Israël a accusé mardi le coordinateur de l’ONU pour le processus de paix au Moyen-Orient, Robert Serry, d’avoir « exacerbé les tensions » entre Israël et les chrétiens au moment des fêtes de Pâques.

Dans une lettre au secrétaire général des Nations unies Ban Ki-moon, l’ambassadeur d’Israël à l’ONU Ron Prosor a reproché à M. Serry d’avoir « abusé de sa position et du mandat de l’ONU » lors d’incidents pendant la cérémonie du « feu sacré » de la Pâque orthodoxe dans la Vieille ville de Jérusalem.

Le 19 avril, M. Serry, accompagné de plusieurs diplomates, avait pris part à une procession pascale dans la Vieille ville, située à Jérusalem-Est annexée, à l’invitation de chrétiens palestiniens.

Mais la procession avait été stoppée à un point de contrôle de la police israélienne avant de pouvoir atteindre la basilique du Saint-Sépulcre, haut-lieu du christianisme, ce qui avait résulté selon M. Serry dans « un face-à-face tendu. »

Le représentant de l’ONU avait déploré, dans un communiqué, le refus de la police israélienne d’autoriser l’accès à l’église du Saint-Sépulcre « malgré des assurances données à la communauté chrétienne palestinienne de Jérusalem »

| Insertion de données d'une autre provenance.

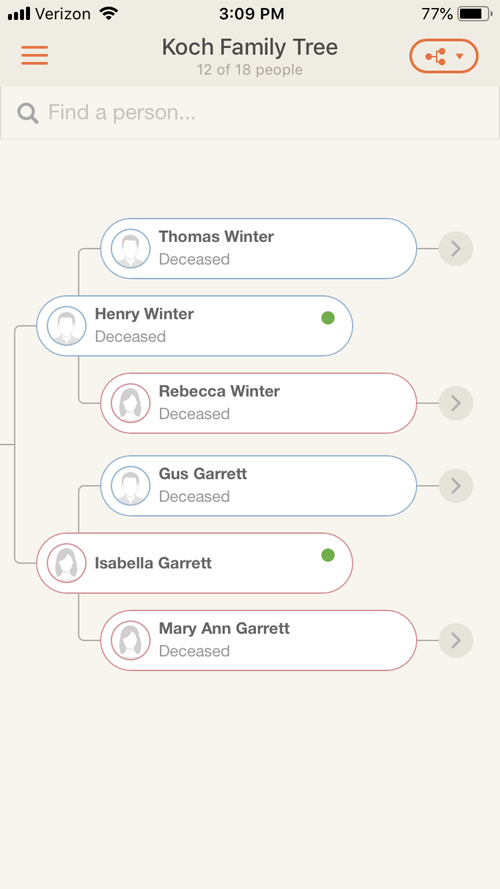The image size is (500, 889).
Task: Focus the Find a person search field
Action: tap(250, 113)
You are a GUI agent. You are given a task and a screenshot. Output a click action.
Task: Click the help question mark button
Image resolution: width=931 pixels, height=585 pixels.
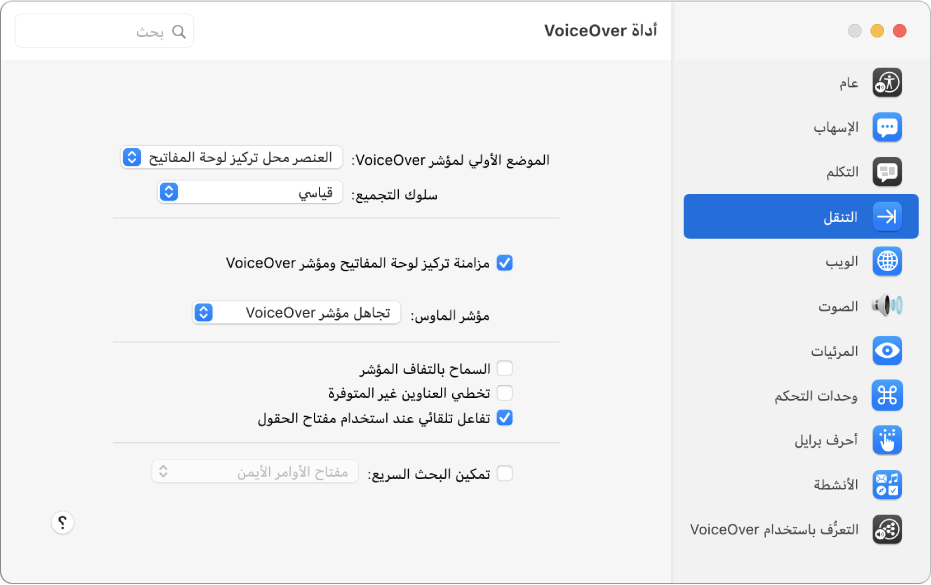(62, 523)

« Au lieu de prendre des mesures constructives pour aider à calmer une situation sensible, Robert Serry a pris des initiatives perturbantes qui ont exacerbé les tensions sur le terrain », a assuré l’ambassadeur israélien à l’ONU dans sa lettre rendue publique par le ministère des Affaires étrangères.

« Il est regrettable qu’un membre officiel de l’ONU abuse de sa position et du mandat de l’ONU pour exprimer ses opinions personnelles », a estimé M. Prosor.

Selon l’ambassadeur, qui a défendu l’attitude « sensée et professionnelle » de la police israélienne, cet incident s’inscrit dans une « récente campagne accusant Israël de mettre en cause la liberté de culte et le libre accès aux sites religieux ».

« Ces accusations grotesques s’inscrivent dans les efforts concertés déployés par les Palestiniens et certains pays arabes en vue d’affaiblir Israël », a-t-il ajouté.

L’accès aux lieux saints de Jérusalem, capitale des trois principaux monothéismes, est souvent source de tensions et de frictions pendant les grandes fêtes religieuses.